The Wedding Cards
The Wedding Cards or Wedding Cards: Jilted is an 1854 oil painting by the English artist John Everett Millais. It shows a woman holding a card in one hand and the envelope in the other, which she rests against her chest. It is a small, intimate painting of a woman against a dark background, like many of the paintings Millais produced in 1854.
The painting
The painting references the Victorian habit of newly-wed couples sending out "wedding cards", to announce that they were "at home" to receive congratulatory visits from friends. Christopher Newall writes of the pose: "...her ringless left hand symbolically clasped to her heart, together with her sad expression, suggest all is not well."The painting was first exhibited at the Liverpool Academy of Arts in 1854. It was bought by John Miller, a Liverpool-based Scottish collector of Pre-Raphaelite works, and in 1857 Miller lent it to the exhibition of Pre-Raphaelite art in Russell Place in London. In 1858 The Wedding Cards was included in the sale of Miller's art collection. In 1862 it was included in a sale of the collection of Thomas Plint, who had died the year before, where it sold for 120 guineas.

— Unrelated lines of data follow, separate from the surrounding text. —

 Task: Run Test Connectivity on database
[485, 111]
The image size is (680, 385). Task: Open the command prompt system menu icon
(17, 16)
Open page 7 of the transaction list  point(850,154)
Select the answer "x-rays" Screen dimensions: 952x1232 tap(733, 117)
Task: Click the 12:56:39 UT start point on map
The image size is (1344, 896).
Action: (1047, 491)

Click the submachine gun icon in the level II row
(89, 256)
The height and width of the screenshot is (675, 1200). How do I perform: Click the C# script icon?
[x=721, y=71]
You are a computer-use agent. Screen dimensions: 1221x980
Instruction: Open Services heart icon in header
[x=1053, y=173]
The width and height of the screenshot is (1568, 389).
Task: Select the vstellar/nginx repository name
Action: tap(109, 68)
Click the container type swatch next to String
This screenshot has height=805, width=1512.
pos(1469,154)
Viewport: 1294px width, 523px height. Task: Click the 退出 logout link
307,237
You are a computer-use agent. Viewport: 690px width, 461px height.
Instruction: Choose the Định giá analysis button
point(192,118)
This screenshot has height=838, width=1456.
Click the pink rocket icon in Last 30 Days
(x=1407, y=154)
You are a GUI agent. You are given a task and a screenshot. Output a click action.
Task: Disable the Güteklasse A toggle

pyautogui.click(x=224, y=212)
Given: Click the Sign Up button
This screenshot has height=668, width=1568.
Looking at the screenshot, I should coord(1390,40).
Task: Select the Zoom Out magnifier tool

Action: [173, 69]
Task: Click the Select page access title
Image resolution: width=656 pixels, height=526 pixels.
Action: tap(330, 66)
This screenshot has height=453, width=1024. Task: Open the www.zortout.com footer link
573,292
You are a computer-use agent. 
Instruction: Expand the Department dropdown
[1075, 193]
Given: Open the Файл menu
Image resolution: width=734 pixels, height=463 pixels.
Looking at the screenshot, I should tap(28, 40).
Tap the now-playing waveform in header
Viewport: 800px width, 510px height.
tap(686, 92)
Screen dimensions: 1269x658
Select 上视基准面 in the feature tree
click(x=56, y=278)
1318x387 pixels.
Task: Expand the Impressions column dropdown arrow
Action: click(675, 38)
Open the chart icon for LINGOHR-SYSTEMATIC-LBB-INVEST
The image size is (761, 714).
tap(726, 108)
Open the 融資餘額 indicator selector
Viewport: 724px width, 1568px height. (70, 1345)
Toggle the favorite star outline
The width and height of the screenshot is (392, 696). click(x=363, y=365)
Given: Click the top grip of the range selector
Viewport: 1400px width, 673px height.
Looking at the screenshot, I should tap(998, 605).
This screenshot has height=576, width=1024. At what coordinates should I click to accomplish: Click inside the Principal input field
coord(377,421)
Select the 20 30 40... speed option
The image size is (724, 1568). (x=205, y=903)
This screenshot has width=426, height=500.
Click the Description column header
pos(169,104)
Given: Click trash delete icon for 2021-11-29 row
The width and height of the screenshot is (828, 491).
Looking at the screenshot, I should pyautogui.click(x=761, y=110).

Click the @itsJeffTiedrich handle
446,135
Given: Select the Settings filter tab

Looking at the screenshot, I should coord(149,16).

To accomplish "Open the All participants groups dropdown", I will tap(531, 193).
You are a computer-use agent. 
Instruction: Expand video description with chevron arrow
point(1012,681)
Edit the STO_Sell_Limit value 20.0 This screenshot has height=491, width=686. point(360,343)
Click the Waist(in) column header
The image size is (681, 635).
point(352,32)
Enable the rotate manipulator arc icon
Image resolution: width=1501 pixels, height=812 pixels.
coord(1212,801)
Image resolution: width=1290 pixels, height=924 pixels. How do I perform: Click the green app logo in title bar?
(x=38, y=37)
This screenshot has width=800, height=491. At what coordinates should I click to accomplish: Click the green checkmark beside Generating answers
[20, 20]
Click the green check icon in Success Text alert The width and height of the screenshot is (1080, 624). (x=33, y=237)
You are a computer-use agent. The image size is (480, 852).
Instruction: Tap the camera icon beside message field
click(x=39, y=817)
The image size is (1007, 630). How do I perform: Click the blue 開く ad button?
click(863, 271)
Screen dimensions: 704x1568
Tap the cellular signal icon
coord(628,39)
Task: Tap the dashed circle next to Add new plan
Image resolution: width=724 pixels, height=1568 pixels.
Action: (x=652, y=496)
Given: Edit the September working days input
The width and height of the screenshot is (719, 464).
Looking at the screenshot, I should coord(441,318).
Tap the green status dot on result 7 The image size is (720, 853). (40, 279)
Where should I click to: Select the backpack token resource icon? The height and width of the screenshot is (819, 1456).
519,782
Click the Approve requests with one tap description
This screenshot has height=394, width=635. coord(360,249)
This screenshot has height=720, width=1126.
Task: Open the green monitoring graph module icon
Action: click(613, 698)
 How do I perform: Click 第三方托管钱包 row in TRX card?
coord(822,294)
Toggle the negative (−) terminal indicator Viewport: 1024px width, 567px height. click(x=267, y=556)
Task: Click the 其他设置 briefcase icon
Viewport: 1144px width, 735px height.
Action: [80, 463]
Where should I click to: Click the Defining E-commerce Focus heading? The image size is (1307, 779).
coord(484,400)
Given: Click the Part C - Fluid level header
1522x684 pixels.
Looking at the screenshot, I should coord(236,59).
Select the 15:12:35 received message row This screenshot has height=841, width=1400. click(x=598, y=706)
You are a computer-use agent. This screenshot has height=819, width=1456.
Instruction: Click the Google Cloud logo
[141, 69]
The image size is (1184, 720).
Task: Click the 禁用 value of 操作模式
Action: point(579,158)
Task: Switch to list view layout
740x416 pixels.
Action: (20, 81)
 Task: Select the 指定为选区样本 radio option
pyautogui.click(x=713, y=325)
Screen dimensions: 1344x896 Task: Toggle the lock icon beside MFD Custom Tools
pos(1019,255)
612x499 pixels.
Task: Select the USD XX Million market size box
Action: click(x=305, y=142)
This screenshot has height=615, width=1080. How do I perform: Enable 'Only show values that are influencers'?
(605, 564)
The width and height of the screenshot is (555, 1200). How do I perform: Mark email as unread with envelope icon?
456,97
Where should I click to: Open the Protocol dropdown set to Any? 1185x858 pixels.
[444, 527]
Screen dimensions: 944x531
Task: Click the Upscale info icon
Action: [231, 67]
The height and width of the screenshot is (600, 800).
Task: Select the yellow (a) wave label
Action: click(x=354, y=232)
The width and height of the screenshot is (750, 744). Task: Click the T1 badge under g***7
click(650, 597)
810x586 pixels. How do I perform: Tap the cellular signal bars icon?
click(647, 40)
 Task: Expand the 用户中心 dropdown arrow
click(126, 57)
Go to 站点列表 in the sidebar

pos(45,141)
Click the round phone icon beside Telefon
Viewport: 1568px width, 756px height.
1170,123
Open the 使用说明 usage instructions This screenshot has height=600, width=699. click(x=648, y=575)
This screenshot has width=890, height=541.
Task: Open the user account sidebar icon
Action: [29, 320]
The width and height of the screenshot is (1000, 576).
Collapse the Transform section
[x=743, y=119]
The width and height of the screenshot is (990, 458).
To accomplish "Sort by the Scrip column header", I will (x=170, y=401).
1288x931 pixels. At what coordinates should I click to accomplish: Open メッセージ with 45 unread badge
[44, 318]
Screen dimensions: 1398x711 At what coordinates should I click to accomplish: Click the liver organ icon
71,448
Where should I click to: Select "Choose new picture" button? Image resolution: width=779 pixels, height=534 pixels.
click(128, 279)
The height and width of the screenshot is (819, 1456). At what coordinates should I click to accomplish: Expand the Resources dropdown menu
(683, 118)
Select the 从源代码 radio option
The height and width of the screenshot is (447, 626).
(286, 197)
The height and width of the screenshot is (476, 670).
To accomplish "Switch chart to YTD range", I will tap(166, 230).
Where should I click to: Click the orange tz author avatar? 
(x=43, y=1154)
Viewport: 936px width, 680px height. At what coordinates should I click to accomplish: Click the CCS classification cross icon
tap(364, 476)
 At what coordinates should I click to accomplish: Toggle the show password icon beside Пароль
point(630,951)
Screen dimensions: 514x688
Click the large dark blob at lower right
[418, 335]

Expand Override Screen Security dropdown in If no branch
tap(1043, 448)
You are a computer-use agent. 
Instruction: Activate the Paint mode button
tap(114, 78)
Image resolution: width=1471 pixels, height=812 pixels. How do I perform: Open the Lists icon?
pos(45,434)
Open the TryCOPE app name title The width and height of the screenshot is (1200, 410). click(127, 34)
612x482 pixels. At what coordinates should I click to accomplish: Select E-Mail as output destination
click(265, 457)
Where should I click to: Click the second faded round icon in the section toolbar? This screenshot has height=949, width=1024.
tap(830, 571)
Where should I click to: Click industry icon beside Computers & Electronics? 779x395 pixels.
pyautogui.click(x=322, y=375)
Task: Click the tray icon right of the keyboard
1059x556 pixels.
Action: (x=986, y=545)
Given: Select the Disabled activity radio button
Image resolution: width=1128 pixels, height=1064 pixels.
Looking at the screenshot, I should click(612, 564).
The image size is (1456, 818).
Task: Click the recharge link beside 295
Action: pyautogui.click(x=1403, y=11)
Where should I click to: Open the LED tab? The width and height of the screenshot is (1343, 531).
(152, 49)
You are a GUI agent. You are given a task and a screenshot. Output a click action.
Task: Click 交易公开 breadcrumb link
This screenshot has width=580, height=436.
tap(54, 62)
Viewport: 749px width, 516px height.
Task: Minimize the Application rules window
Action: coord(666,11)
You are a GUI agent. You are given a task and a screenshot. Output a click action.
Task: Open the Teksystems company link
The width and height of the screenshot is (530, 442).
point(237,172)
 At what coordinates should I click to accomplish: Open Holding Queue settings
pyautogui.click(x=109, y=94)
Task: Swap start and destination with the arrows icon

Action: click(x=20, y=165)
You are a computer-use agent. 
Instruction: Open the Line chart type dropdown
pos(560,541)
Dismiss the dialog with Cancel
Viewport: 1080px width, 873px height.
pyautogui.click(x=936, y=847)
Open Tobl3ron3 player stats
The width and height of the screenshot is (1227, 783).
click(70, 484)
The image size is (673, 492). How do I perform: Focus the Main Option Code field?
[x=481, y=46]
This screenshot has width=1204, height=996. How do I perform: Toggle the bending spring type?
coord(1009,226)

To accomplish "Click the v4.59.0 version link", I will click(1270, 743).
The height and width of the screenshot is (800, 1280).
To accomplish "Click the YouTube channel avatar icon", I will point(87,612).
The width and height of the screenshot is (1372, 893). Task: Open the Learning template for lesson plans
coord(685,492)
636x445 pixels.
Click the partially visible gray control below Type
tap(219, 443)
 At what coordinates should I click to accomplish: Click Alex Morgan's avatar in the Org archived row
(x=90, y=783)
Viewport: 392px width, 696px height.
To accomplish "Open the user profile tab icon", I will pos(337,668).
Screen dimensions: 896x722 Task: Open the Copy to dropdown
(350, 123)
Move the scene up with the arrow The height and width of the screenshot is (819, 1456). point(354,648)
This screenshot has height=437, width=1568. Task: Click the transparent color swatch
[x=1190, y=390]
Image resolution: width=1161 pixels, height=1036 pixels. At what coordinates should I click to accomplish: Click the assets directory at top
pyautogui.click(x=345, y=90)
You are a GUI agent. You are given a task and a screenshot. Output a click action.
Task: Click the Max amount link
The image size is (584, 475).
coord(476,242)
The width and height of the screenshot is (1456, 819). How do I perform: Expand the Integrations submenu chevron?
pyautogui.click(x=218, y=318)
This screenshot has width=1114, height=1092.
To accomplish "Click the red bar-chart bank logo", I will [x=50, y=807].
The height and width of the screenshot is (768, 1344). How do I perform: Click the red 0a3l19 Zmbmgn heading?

The picture has changed hands at least eleven times since it was painted. London West End art dealer Thomas Agnew & Sons has bought the painting four times: twice in the 1800s and twice in the 1900s.
The painting was sold by Christie's on 6 June 1958 for 280 guineas. It was sold again by Christie's in London on 5 June 2008, on behalf of the estate of Lord Blackford (Keith Alexander Henry Mason, 3rd Baron Blackford), who died in April 1977. It is now in a private collection.